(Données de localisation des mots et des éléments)
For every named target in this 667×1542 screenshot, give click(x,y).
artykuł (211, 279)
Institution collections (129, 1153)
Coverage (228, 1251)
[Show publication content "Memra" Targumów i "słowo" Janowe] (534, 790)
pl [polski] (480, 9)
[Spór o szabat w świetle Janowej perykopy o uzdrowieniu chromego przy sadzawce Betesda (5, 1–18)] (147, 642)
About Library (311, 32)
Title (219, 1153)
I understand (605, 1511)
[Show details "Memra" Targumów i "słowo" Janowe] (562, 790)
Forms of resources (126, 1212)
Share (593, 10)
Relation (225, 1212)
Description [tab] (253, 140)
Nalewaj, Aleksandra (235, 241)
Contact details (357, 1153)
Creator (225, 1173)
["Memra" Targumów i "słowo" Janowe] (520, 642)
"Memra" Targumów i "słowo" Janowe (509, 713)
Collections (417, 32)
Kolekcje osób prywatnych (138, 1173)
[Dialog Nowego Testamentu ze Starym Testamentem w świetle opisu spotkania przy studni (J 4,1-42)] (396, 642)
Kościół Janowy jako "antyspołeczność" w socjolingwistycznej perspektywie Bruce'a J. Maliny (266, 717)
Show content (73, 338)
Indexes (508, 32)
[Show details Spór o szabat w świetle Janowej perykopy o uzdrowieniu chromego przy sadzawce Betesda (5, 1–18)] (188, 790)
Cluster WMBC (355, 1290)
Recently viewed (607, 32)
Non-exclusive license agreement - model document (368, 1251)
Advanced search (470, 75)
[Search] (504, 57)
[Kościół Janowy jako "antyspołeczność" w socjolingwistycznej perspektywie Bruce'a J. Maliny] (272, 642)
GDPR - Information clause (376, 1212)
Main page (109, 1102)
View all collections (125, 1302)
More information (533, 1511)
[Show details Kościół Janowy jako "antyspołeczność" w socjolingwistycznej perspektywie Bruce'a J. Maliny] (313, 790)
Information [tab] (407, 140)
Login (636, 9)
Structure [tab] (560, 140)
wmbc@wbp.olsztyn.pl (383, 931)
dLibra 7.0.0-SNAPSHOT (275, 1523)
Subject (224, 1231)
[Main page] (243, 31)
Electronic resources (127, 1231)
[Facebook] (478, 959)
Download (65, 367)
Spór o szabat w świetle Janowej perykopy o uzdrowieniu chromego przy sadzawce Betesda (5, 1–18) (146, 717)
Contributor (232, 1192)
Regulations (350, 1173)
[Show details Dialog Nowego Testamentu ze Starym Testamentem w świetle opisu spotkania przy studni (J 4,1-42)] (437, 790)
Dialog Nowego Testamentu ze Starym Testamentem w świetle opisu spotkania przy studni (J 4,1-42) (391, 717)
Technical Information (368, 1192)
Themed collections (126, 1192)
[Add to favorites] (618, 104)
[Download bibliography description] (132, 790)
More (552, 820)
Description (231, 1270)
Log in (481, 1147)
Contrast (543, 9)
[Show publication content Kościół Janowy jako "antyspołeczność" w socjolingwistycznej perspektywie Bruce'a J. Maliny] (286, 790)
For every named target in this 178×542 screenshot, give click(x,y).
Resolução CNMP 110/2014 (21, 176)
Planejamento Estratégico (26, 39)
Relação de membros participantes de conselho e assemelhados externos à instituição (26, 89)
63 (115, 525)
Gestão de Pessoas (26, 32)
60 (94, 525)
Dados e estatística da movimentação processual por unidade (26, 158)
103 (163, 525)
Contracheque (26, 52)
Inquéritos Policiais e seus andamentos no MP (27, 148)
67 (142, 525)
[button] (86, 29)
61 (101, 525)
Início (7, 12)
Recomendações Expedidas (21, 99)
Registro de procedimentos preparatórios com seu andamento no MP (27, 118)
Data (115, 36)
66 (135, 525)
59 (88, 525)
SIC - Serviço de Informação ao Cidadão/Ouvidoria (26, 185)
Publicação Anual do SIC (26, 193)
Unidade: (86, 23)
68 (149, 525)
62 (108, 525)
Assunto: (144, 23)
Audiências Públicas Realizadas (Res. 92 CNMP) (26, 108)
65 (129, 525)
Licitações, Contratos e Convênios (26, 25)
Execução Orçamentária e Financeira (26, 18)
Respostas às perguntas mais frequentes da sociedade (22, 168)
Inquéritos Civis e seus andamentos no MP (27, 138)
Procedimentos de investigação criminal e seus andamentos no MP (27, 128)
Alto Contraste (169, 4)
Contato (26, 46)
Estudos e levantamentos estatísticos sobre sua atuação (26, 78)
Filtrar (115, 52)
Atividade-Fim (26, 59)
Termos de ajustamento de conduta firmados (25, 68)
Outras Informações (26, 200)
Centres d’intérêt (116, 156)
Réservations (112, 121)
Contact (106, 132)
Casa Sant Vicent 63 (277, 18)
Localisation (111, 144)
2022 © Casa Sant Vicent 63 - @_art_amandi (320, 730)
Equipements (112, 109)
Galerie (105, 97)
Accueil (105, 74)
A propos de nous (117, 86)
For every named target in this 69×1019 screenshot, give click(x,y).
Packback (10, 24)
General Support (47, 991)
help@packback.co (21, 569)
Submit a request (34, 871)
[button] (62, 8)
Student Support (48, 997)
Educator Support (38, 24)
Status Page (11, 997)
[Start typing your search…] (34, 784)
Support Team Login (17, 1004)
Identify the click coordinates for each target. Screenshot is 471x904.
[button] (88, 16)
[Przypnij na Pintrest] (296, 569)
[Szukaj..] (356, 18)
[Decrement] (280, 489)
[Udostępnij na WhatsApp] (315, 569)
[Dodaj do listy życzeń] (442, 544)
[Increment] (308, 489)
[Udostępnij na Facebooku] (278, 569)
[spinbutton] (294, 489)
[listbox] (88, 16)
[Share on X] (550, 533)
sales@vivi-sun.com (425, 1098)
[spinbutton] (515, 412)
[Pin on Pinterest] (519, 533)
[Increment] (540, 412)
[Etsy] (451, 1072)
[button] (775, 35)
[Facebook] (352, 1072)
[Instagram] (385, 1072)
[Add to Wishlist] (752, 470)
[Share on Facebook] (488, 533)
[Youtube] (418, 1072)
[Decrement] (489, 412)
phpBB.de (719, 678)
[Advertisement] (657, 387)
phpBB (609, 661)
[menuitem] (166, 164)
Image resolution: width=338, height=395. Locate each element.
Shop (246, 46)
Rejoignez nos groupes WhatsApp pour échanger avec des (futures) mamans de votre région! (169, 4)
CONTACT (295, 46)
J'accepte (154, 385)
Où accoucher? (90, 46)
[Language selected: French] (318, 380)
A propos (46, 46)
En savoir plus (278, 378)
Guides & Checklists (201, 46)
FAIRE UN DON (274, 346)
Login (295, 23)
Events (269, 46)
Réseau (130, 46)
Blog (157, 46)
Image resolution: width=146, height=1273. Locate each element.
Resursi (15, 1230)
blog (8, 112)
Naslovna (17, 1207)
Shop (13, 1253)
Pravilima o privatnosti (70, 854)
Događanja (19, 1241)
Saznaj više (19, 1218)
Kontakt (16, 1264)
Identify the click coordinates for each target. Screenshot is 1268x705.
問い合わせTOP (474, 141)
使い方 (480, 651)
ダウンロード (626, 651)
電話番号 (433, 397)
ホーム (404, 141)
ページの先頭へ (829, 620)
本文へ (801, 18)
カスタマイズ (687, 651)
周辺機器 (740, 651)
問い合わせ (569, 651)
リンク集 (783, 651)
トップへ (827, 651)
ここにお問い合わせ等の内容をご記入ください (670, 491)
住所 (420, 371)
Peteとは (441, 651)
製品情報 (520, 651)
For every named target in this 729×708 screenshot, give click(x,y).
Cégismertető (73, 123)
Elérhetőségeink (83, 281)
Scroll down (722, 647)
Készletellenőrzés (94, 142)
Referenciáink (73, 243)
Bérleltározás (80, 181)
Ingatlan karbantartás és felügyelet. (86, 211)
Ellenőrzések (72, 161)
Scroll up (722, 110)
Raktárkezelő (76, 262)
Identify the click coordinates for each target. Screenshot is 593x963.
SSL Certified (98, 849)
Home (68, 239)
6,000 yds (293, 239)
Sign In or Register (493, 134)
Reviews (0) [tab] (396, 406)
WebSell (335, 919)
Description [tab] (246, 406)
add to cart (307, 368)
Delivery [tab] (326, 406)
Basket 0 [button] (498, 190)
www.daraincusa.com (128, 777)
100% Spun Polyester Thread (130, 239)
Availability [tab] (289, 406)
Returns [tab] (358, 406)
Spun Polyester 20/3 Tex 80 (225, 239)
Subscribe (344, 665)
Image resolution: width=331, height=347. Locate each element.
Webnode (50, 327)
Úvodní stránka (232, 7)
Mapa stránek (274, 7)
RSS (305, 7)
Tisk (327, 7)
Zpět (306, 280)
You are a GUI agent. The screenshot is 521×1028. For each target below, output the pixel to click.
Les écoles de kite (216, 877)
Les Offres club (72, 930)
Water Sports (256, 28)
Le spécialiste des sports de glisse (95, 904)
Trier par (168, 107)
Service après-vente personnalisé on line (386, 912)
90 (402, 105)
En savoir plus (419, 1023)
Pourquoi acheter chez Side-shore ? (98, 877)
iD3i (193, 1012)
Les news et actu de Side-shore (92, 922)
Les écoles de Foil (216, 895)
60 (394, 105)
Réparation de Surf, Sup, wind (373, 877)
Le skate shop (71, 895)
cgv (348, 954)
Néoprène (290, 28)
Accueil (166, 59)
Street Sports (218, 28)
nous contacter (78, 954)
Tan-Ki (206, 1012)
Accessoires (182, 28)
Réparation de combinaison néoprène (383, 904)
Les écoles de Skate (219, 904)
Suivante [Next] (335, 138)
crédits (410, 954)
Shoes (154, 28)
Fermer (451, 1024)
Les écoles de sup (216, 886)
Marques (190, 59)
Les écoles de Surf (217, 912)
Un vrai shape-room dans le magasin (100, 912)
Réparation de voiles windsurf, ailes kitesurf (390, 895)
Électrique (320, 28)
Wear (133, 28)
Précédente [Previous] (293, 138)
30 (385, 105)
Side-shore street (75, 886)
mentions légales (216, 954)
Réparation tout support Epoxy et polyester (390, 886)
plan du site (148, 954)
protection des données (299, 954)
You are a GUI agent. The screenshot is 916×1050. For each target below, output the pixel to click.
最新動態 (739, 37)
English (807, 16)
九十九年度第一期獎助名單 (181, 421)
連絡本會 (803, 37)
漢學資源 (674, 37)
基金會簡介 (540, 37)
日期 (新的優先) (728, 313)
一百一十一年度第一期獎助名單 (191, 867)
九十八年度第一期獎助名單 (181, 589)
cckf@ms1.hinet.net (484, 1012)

Exercice à traiter.
Mettez à jour la partie qui s'ouvre sur la ligne contenant « 問い合わせ (569, 651) » et se ferme sur la ligne contenant « Réparation de voiles » en remplaçant « Les écoles de » par « Les cours de ». Donnez uniquement ces lignes, sans aucune autre modification.

Solution proposée.
問い合わせ (569, 651)
リンク集 (783, 651)
トップへ (827, 651)
ここにお問い合わせ等の内容をご記入ください (670, 491)
住所 (420, 371)
Peteとは (441, 651)
製品情報 (520, 651)
For every named target in this 729×708 screenshot, give click(x,y).
Cégismertető (73, 123)
Elérhetőségeink (83, 281)
Scroll down (722, 647)
Készletellenőrzés (94, 142)
Referenciáink (73, 243)
Bérleltározás (80, 181)
Ingatlan karbantartás és felügyelet. (86, 211)
Ellenőrzések (72, 161)
Scroll up (722, 110)
Raktárkezelő (76, 262)
Identify the click coordinates for each target. Screenshot is 593x963.
SSL Certified (98, 849)
Home (68, 239)
6,000 yds (293, 239)
Sign In or Register (493, 134)
Reviews (0) [tab] (396, 406)
WebSell (335, 919)
Description [tab] (246, 406)
add to cart (307, 368)
Delivery [tab] (326, 406)
Basket 0 [button] (498, 190)
www.daraincusa.com (128, 777)
100% Spun Polyester Thread (130, 239)
Availability [tab] (289, 406)
Returns [tab] (358, 406)
Spun Polyester 20/3 Tex 80 (225, 239)
Subscribe (344, 665)
Image resolution: width=331, height=347. Locate each element.
Webnode (50, 327)
Úvodní stránka (232, 7)
Mapa stránek (274, 7)
RSS (305, 7)
Tisk (327, 7)
Zpět (306, 280)
You are a GUI agent. The screenshot is 521×1028. For each target below, output the pixel to click.
Les cours de kite (216, 877)
Les Offres club (72, 930)
Water Sports (256, 28)
Le spécialiste des sports de glisse (95, 904)
Trier par (168, 107)
Service après-vente personnalisé on line (386, 912)
90 (402, 105)
En savoir plus (419, 1023)
Pourquoi acheter chez Side-shore ? (98, 877)
iD3i (193, 1012)
Les news et actu de Side-shore (92, 922)
Les cours de Foil (216, 895)
60 (394, 105)
Réparation de Surf, Sup, wind (373, 877)
Le skate shop (71, 895)
cgv (348, 954)
Néoprène (290, 28)
Accueil (166, 59)
Street Sports (218, 28)
nous contacter (78, 954)
Tan-Ki (206, 1012)
Accessoires (182, 28)
Réparation de combinaison néoprène (383, 904)
Les cours de Skate (219, 904)
Suivante [Next] (335, 138)
crédits (410, 954)
Shoes (154, 28)
Fermer (451, 1024)
Les cours de sup (216, 886)
Marques (190, 59)
Les cours de Surf (217, 912)
Un vrai shape-room dans le magasin (100, 912)
Réparation de voiles windsurf, ailes kitesurf (390, 895)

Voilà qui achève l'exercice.